The phase mix for Ultragenyx Pharmaceutical reports 4 late-stage studies (Phase 3 and Phase 4 combined) and 9 earlier-phase studies (Phase 1 and Phase 2). A portfolio weighted toward Phase 3 usually reflects an organization advancing candidates toward regulatory review, where the research centers on comparative efficacy and broader safety across larger populations. A heavier Phase 1 and Phase 2 tilt generally indicates exploratory work — safety, dosing, and early signal detection — and is common among research-forward sponsors that seed many early programs. Phase 4 entries, when present, track interventions already in real-world use and typically focus on long-term safety, effectiveness across subgroups, or formulation comparisons.

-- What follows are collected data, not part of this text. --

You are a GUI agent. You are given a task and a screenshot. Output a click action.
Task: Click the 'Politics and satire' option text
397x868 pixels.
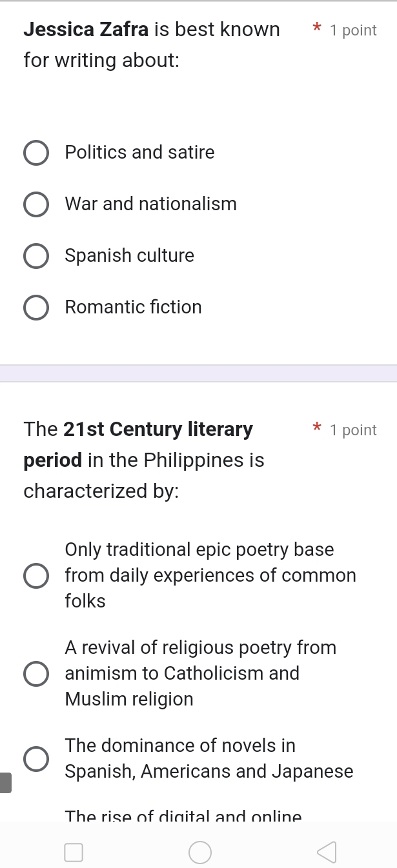coord(140,153)
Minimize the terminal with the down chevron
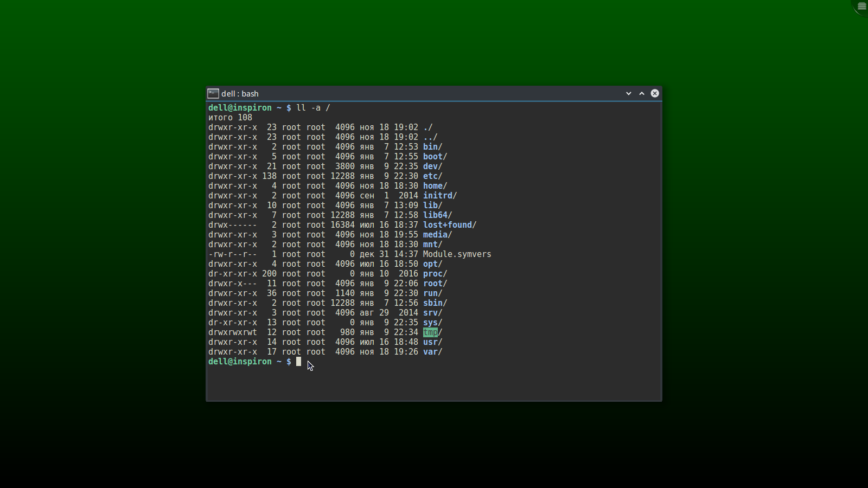 pyautogui.click(x=629, y=93)
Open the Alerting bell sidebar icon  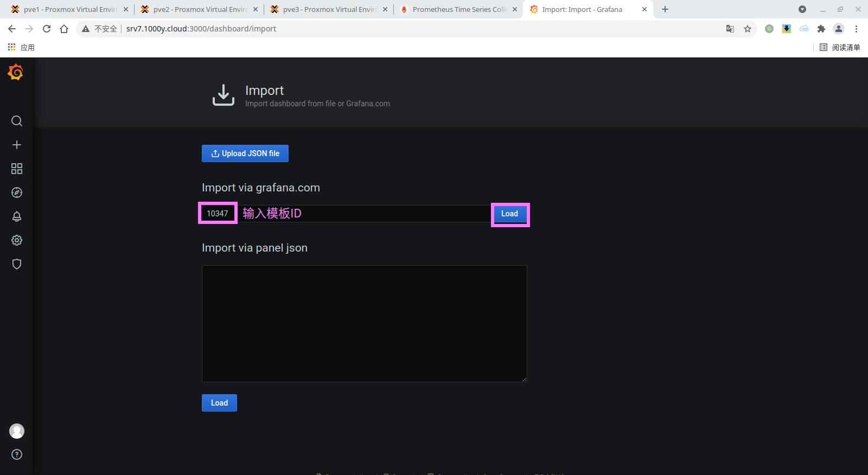click(x=17, y=216)
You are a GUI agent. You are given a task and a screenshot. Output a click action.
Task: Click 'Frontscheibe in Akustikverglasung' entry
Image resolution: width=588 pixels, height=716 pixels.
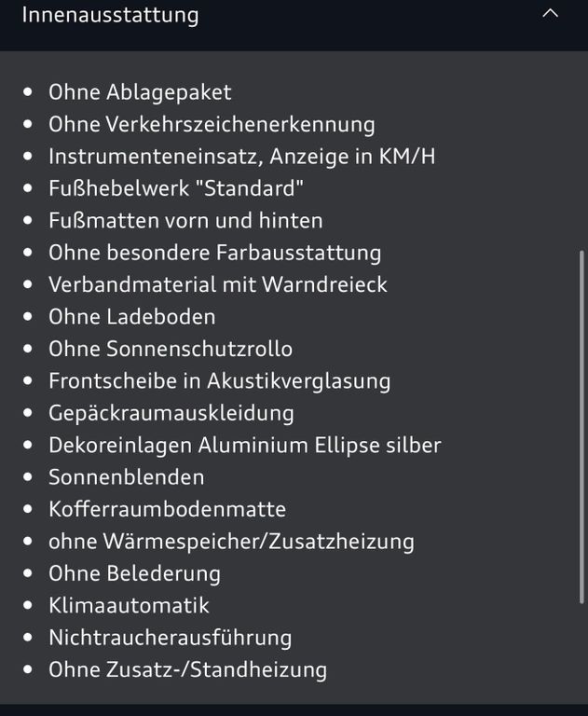[219, 380]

The top therapeutic focus area indexed for Ultragenyx Pharmaceutical is Long-chain Fatty Acid Oxidation Disorders (LC-FAOD) with 3 linked trials, and 9 other condition areas appear in the top list above. That distribution is a quick read of where the organization concentrates its research attention; it does not imply product availability, market share, or any clinical endorsement. All numbers on this page come from ClinicalTrials.gov maintained by the National Library of Medicine, and counts can shift as new studies are registered or existing ones update their status. This information is provided for reference and educational purposes only, not as medical, investment, or regulatory advice — verify current details directly with ClinicalTrials.gov before relying on any figure here.
Read our methodology — how this data is sourced, computed, and verified.